Compared to Dick Cheney, shamed by WikiLeaks, Yukio Amano is the wrong man for the wrong job at the wrong time. ElBaradei won the Nobel Prize; Amano is angling for the Ignoble Prize.

 

The Yekaterinburg on fire.As we reported recently:

The new budget for fiscal year 2013 (which begins on October 1) just released, reports Chris Schneidmiller for Global Security Newswire, calls for the

Energy Department's semiautonomous National Nuclear Security Administration to receive $11.5 billion [which is] $372 million less for weapons programs than it had anticipated requesting as of 2011. 

Most encouraging of all:

The administration aims to freeze development of the Chemistry and Metallurgy Research Replacement complex at the Los Alamos National Laboratory in New Mexico, which would conduct work on materials such as plutonium employed in the U.S. nuclear arsenal. … Under the proposal, funding for the Los Alamos site … estimated to cost up to $6 … would be cut by $165 million and building would be pushed back by no less than five years.

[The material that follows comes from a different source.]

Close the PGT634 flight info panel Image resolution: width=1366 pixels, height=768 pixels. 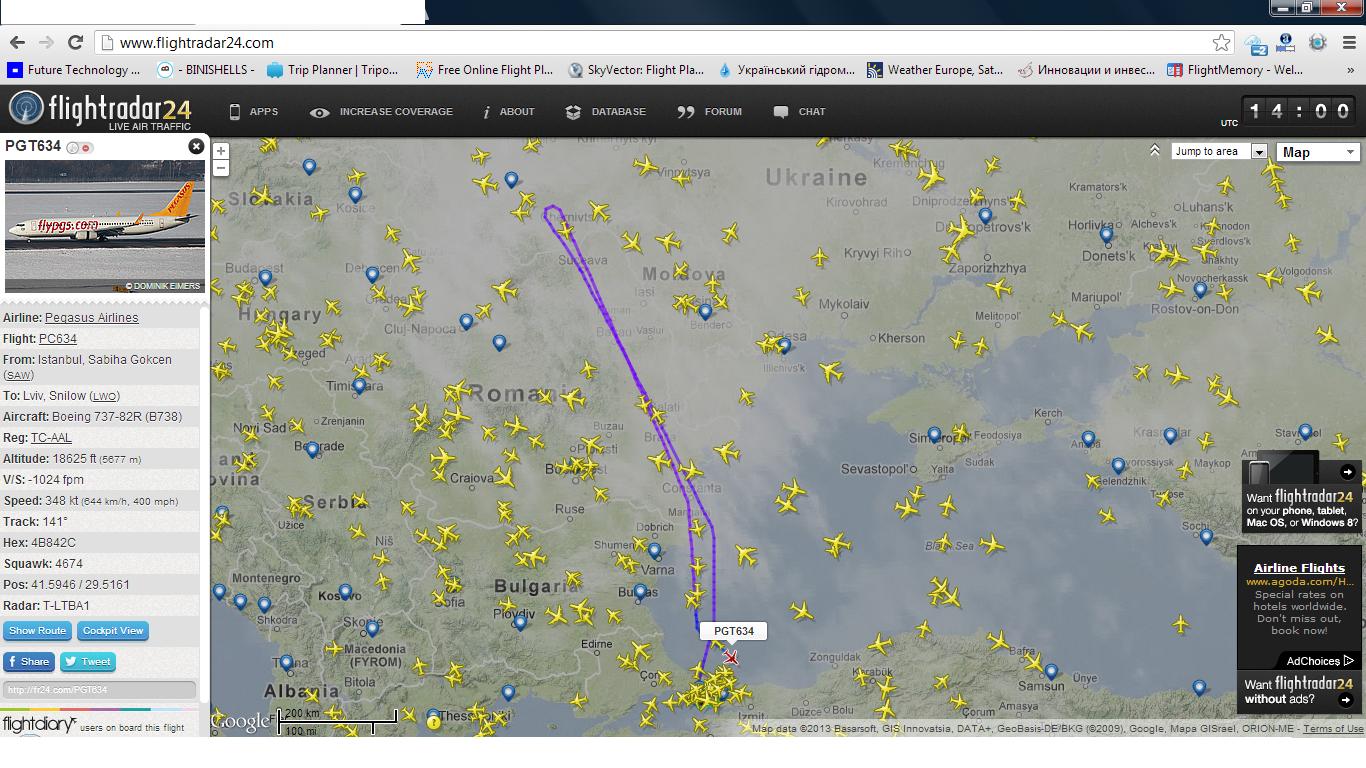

But, as always with nuclear weapons, it's not long before the parade is rained on. At the New York Times, David Sanger and Alan Cowell report that druing a visit to Iran by International Atomic Energy Agency inspectors "Tehran not only blocked access to a site" -- Parchin, to which the IAEA has previously been granted access -- "the inspectors believe could have been used for tests on how to produce a nuclear weapon … but it also refused to agree to a process for resolving questions about other 'possible military dimensions' to its nuclear program."

Of course, Iran's apparent obstinacy may not be due to it's hiding nuclear-weapons work, but because it feels singled out for the West for persecution. But perception, as they say, is everything:

Iran's refusal to deal with the inspectors' questions is likely to increase tension, at a moment of heightened sanctions and after the assassination of nuclear scientists in Iran and suspected retaliation against Israeli diplomats.

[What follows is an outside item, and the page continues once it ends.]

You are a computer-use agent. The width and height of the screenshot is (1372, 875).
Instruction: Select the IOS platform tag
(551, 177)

Also, Iran bridling at the IAEA's probing comes on the heels of Iran halting oil exports to Britain and France. Also reports Bloomberg, "Iranian state-run Press TV said yesterday 3,000 'new- generation' Iranian-made centrifuges were installed at its main uranium enrichment site at Natanz." Though State Department Spokeswoman Victoria Nuland said that -- Bloomberg again -- "the announcement was 'hyped' for a domestic audience."

But, in addition, as Sanger and Cowell write, Iran also

… struck an increasingly bellicose tone on Tuesday, with an Iranian official warning that the country would take pre-emptive action against perceived foes if it felt its national interests were threatened.

Iran aside, the Dec. 29 fire on Russian nuclear sub Yekaterinburg, undergoing maintenance at the time, might have been more serious than previously thought. Gleb Bryanski of Reuters reports: 

At the time, the Russian Defense Ministry claimed the strategic missile submarine had been unarmed as is required for upkeep activities and that there was no danger of radiation exposure to the public.

But Russian Deputy Prime Minster Dmitry Rogozin

… noted that Soviet rules from 1986 do not mandate the unloading of weapons from submarines for small maintenance projects.

Worst-case scenario:

The prominent news magazine Vlast earlier this month reported that the blaze could have triggered … explosions in the submarine's two atomic reactors and possible detonations of 16 nuclear-armed missiles.

A telling clue that nuclear weapons might have been aboard:

The submarine traveled to the Russian navy's arms depot directly after the fire, which would not be normal for an unarmed vessel that had just been through a fire, according to the magazine.

Important as preventing nuclear proliferation is, it must always be preceded in importance by nuclear risk. Which means it's at least as incumbent on states with nuclear-weapon programs to wind theirs down as it is to keep other states from proliferating.